To assess the polarization that exists in the U.S. and how it got there, Weber State University’s College of Social and Behavioral Sciences, along with the school’s Division of Online & Continuing Education, is holding a free online community course titled “Why are we so polarized?” that begins March 15 and runs through April 29.
Approximately eight out of 10 voters among both those who supported Biden and those who supported former President Donald Trump said not only did they disagree with the other side when it comes to policy, but they also had “fundamental disagreements on core American values and goals,” according to Pew Research Center. The same survey found that nine out of 10 supporters in both camps believed the other candidate winning would bring “lasting harm” to the country.
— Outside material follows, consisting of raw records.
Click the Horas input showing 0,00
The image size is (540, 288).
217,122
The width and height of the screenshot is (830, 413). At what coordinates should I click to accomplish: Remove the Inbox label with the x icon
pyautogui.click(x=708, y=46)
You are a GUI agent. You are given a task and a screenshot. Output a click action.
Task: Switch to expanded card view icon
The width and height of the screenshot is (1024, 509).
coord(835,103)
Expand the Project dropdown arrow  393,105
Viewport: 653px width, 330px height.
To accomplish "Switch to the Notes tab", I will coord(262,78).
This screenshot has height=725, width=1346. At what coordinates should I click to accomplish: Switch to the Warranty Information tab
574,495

Susan Matt, a Weber State history professor who worked on planning the course, said it will offer community members an opportunity to better understand the political divide in the U.S. and its root causes.
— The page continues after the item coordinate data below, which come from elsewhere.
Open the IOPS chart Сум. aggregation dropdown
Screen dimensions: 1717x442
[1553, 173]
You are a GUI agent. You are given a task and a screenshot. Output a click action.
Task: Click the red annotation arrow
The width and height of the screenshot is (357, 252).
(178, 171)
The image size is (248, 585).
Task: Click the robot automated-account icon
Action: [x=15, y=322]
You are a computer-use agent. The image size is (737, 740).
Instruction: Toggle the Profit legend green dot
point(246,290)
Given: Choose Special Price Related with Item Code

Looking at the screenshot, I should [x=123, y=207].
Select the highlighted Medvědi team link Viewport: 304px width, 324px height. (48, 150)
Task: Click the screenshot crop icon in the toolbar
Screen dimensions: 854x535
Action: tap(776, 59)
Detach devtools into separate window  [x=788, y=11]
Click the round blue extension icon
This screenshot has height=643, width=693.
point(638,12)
“It’s important for students, for citizens, for faculty to discuss the social, economic, political forces that are at work in our society — some of which unite us, some of which divide us — and be able to assess them so we understand where we’re going and how we got here,” she said.
The faculty at the College of Social and Behavioral Sciences have hosted three free community courses like this before, Matt said. They each look at hot topics like the COVID-19 pandemic, the 2020 election and the continuing struggle for civil rights.
As she and her colleagues were brainstorming themes for a new course, according to Matt, someone threw out the idea of taking a deeper look at the polarization in America. “It resonated with everybody in the room,” she said.
Over the course of seven weeks, students will hear from 12 different professors and community members who will explore topics ranging from polarized moments in America’s past to how social media contributes to division today. They will also take a look at how polarization applies specifically to Ogden, Matt added.
“I don’t think there’s going to be one answer that says this and this alone is the reason that we’re seeing social division, but I think (students) are goin to see how there are lots of interlocking causes for our current polarized situation,” Matt said.
Instructors come from diverse disciplines, including history, economics, sociology, communication and political science. They each will take their own approach to the issue.
Each class session will last around 45 minutes, Matt said. It will be held over Zoom and Google Meet video conferencing platforms. If they attend each class, participants can earn one free credit from Weber State. Anyone who is interested can sign up at continue.weber.edu/communityed.
“(This class) should appeal to people from all walks of life,” Matt said. “We’re casting a wide net and hoping to bring in as diverse a set of participants as possible. The doors are wide open, and we’re hoping to have a good conversation.”